Set problem
Rewrite everything from the line containing "Click the Betalingsregelingen document icon" down to the line containing "[x=614, y=482]" as a Markdown table with the columns Row and Line, skipping blank lines and leaving out the pictures.

Exercise materials
+-------+

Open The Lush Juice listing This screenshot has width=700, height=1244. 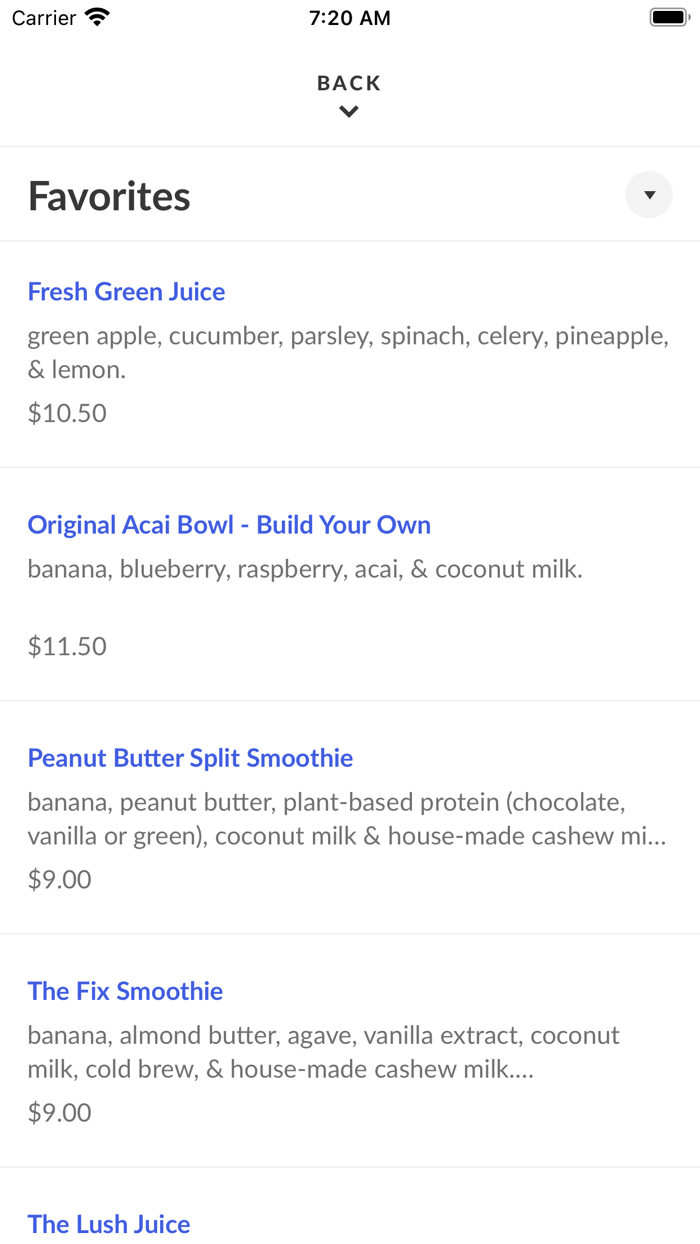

+-------+

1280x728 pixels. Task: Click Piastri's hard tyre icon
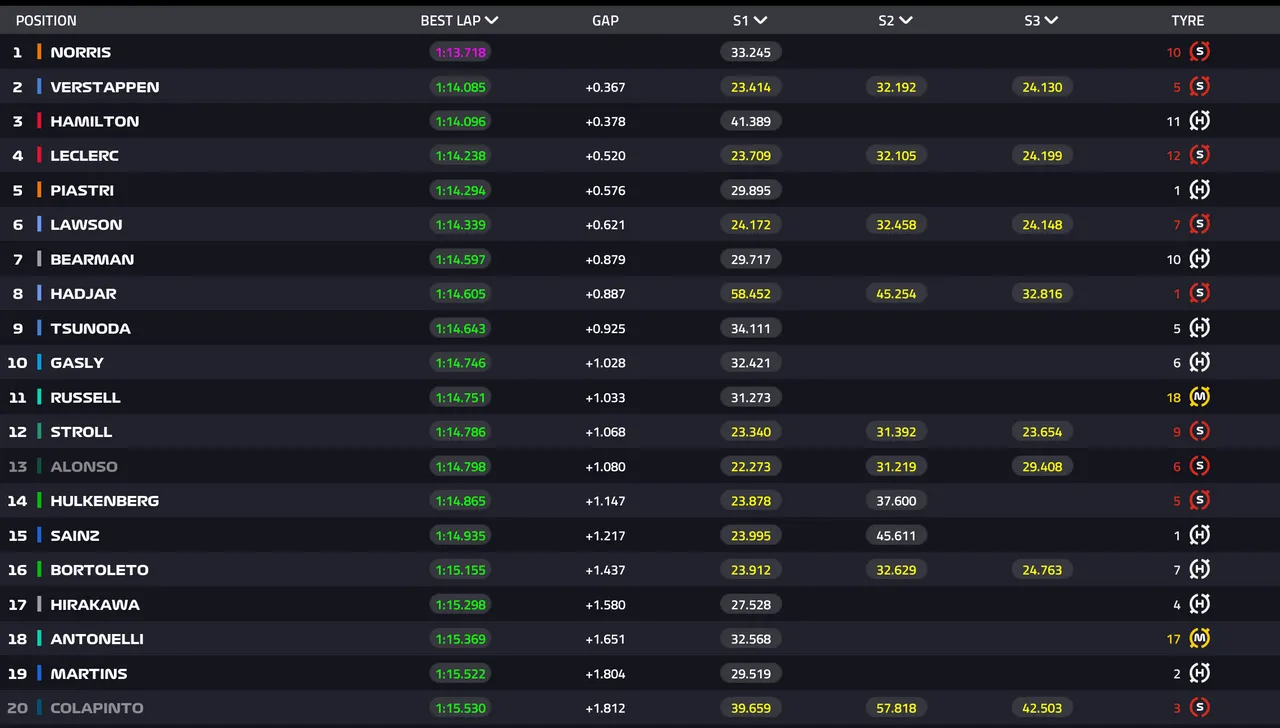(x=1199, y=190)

+-------+

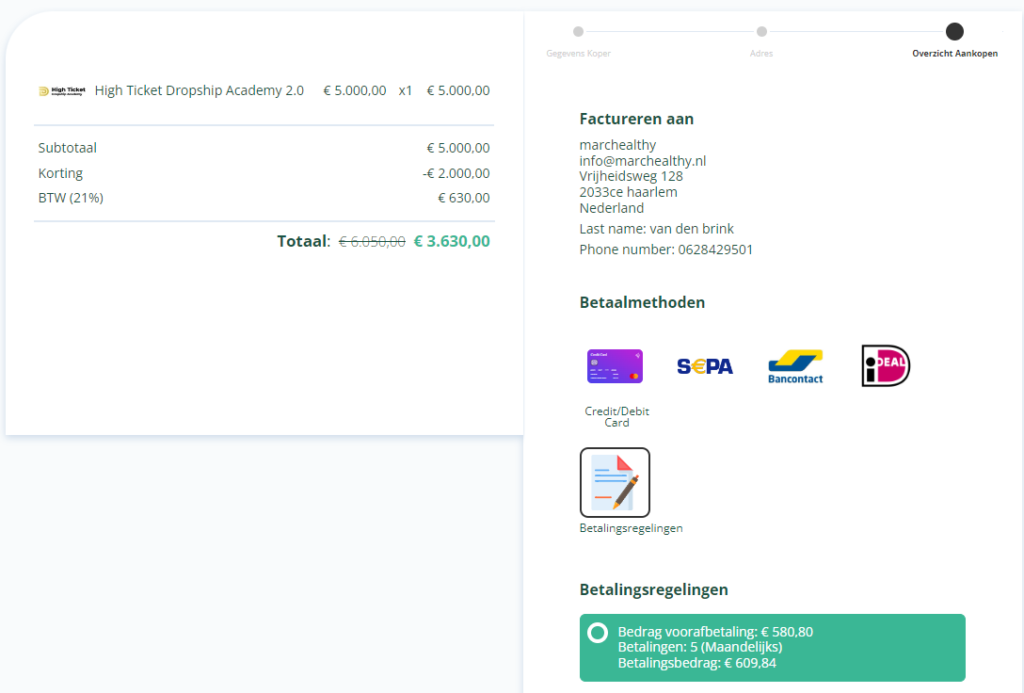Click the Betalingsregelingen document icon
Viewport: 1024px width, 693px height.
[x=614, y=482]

+-------+

Exercise response
| Row | Line |
|---|---|
| 1 | Click the Betalingsregelingen document icon |
| 2 | Viewport: 1024px width, 693px height. |
| 3 | [x=614, y=482] |